• Task to complete:
Repeat exactly the lines that begin at the one containing "At what coordinates should I click to accomplish: Select" and end at the final line of the records; include no pictures and nothing else.

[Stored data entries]

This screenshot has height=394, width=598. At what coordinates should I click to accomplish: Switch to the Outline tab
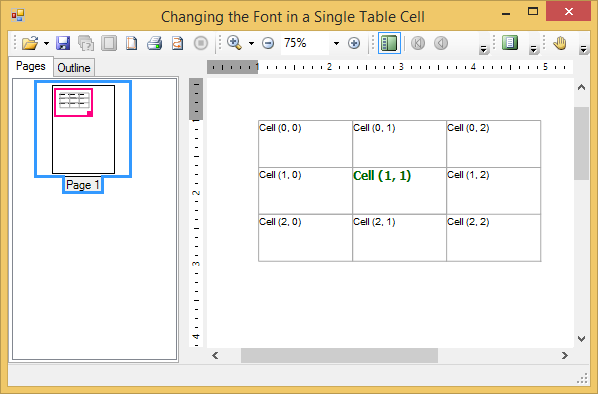(74, 68)
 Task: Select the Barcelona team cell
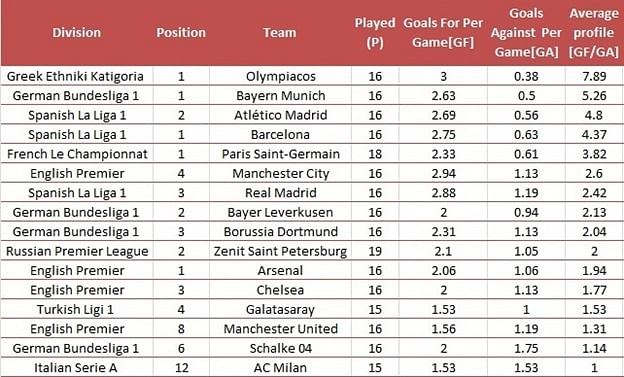tap(281, 135)
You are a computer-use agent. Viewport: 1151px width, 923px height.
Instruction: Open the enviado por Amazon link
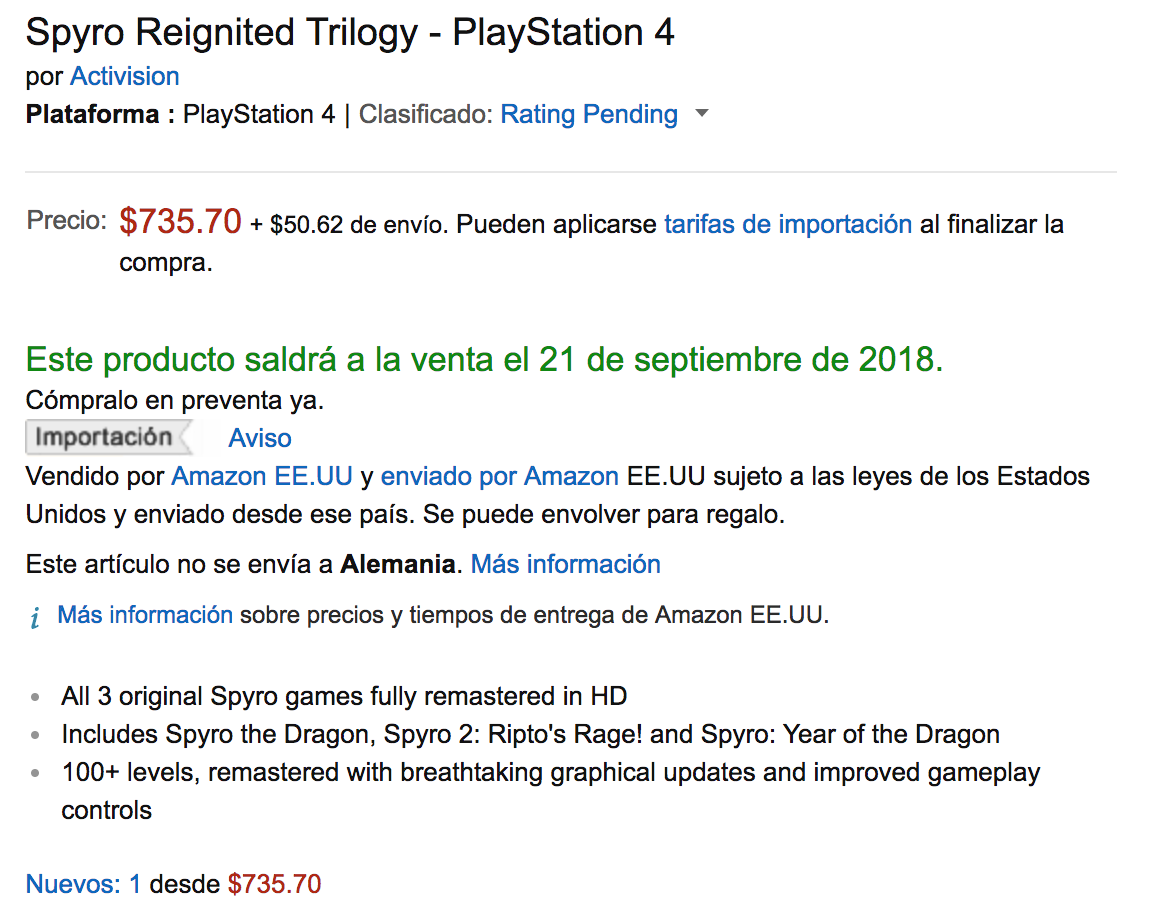click(499, 477)
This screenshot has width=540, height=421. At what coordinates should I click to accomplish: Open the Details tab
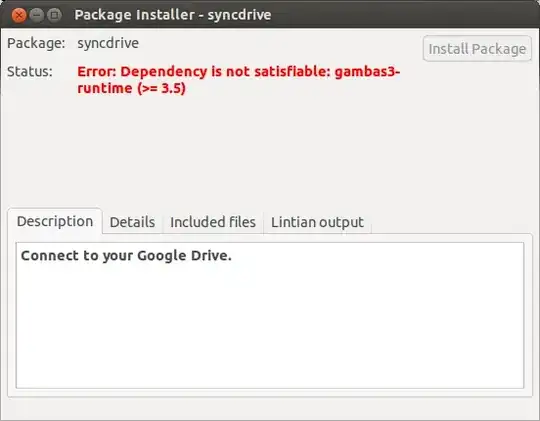(x=132, y=222)
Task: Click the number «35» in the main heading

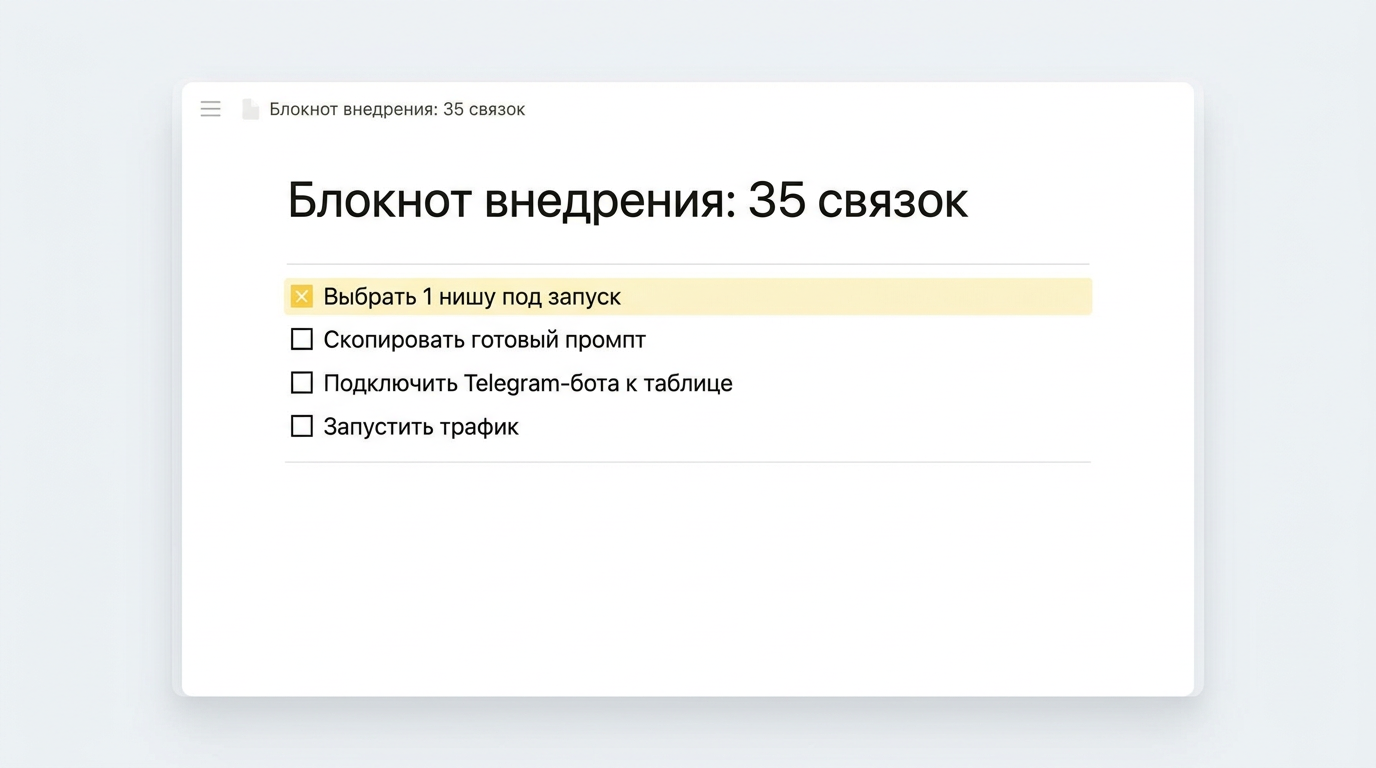Action: (x=777, y=200)
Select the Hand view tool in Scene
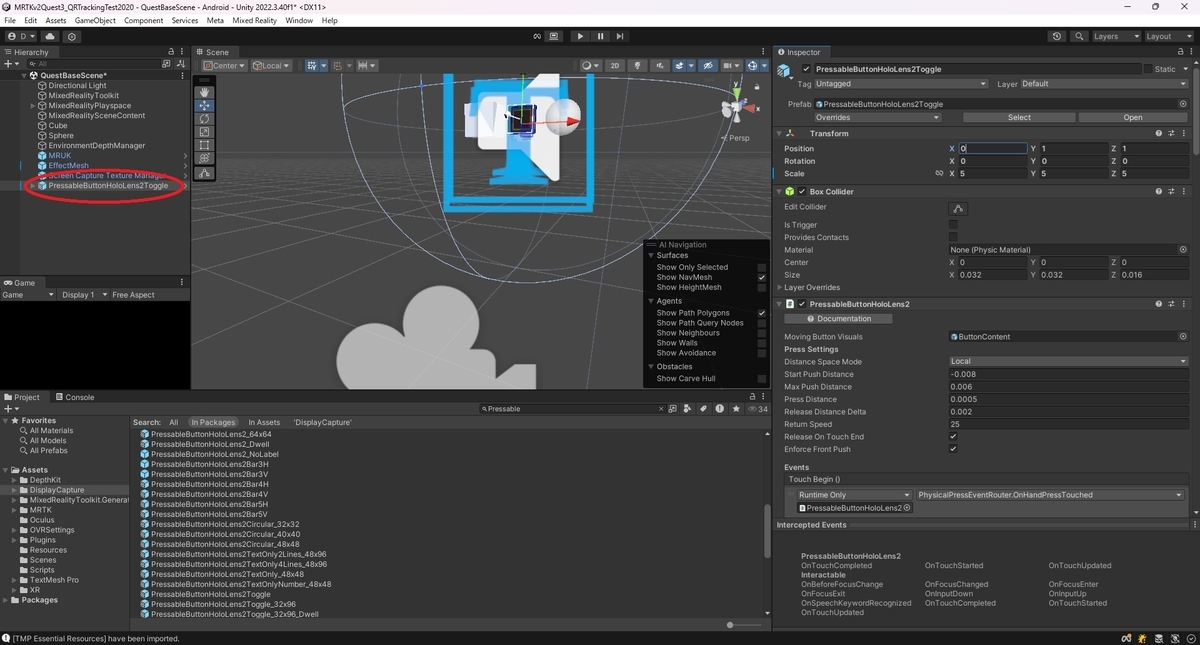This screenshot has width=1200, height=645. [205, 92]
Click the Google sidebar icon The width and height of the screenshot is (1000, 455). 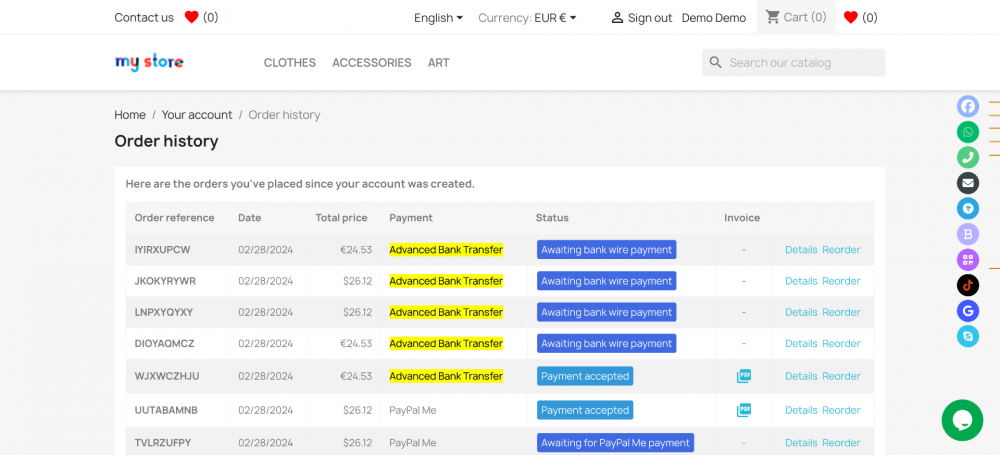click(x=967, y=311)
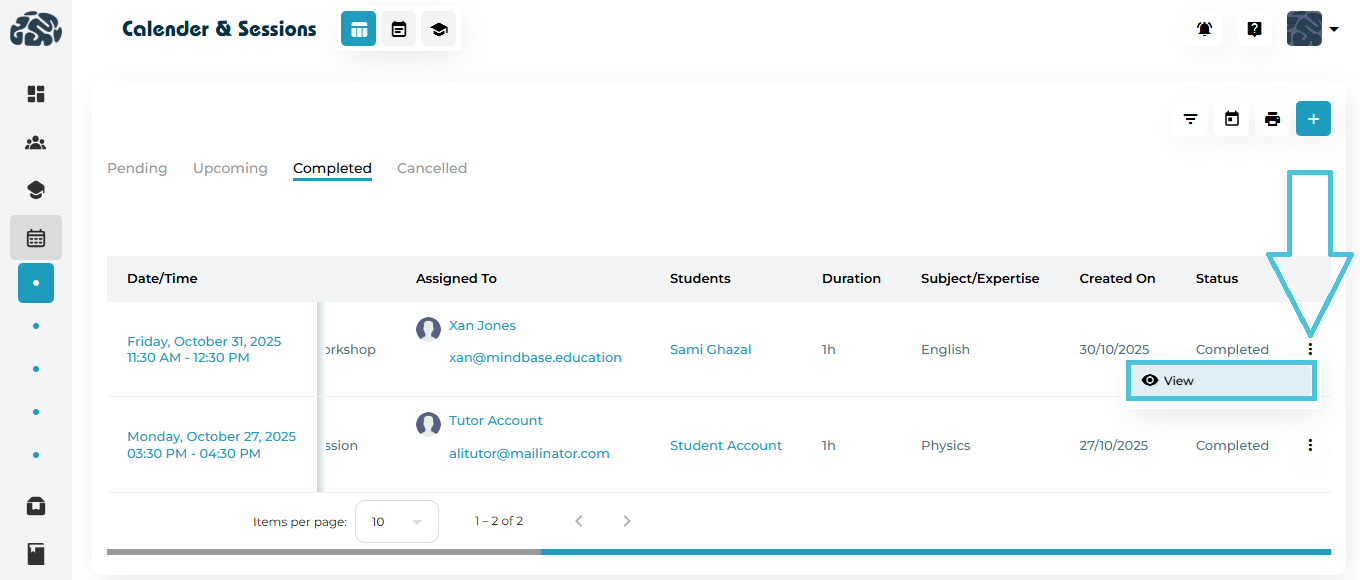The width and height of the screenshot is (1360, 580).
Task: Click the print icon
Action: (x=1272, y=119)
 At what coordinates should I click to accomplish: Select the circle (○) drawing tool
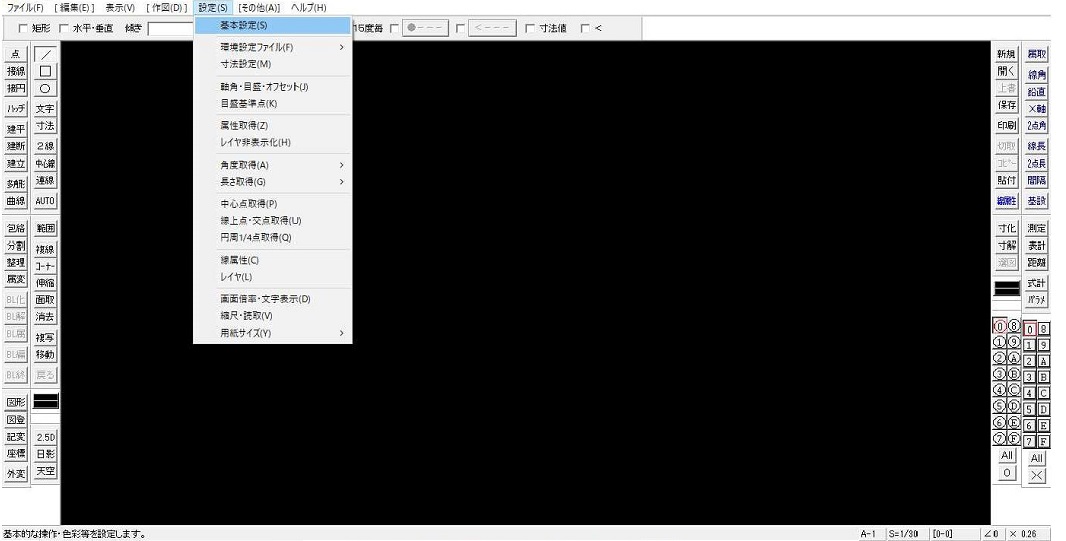pyautogui.click(x=45, y=88)
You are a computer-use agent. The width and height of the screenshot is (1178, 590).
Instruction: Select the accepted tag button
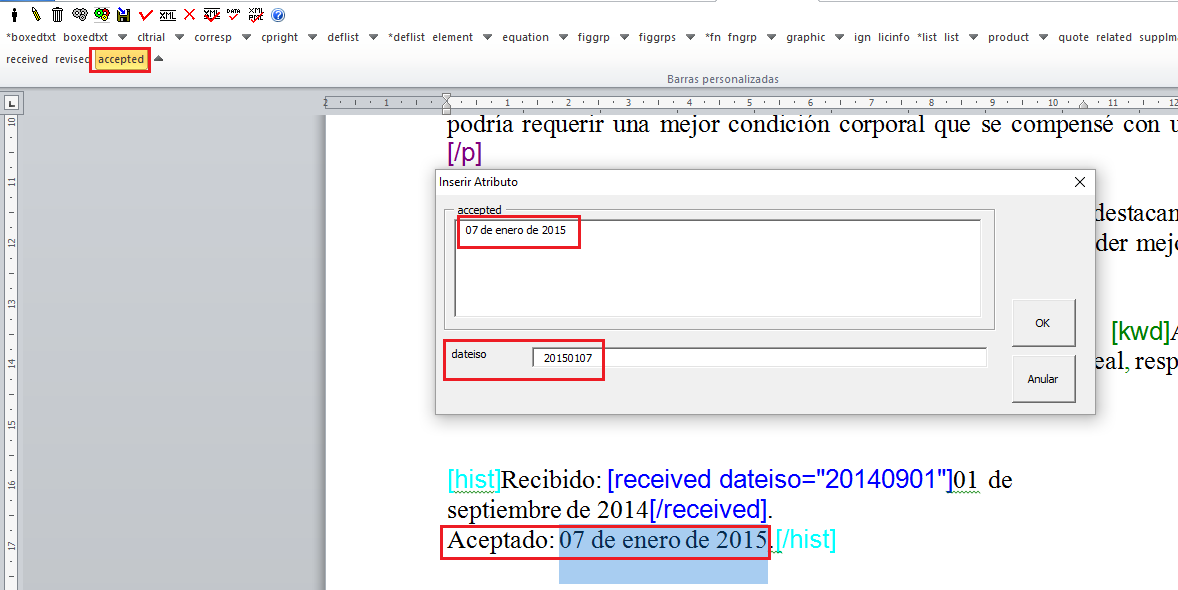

• Solution to this task:
 At what coordinates should I click to accomplish: Select the circle (○) drawing tool
pyautogui.click(x=45, y=88)
You are a computer-use agent. The width and height of the screenshot is (1178, 590).
Instruction: Select the accepted tag button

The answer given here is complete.